Data for processing:
[Start of section]
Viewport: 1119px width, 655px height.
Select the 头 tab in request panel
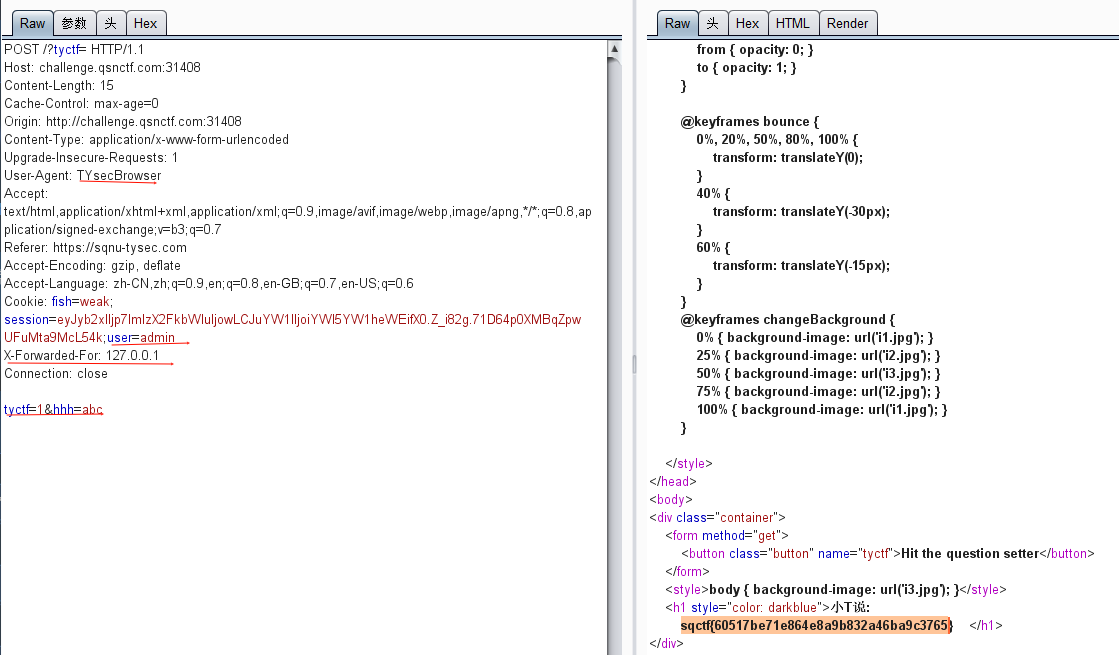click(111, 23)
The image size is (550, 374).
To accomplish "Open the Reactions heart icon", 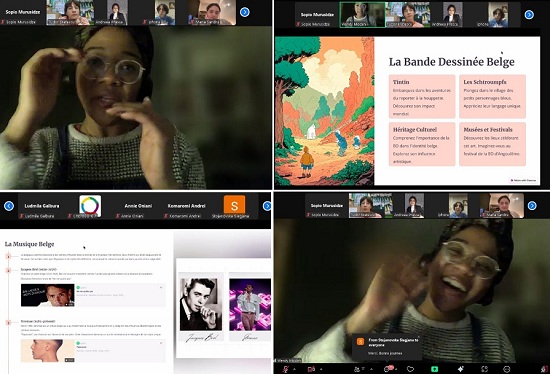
[End of section]
Problem description: Please return, exactly and with pictures omitted, the lines from the line holding "Select the 头 tab in request panel" through the end of the data above, inclusive.

Exercise answer:
Select the 头 tab in request panel
click(111, 23)
The image size is (550, 374).
To accomplish "Open the Reactions heart icon", 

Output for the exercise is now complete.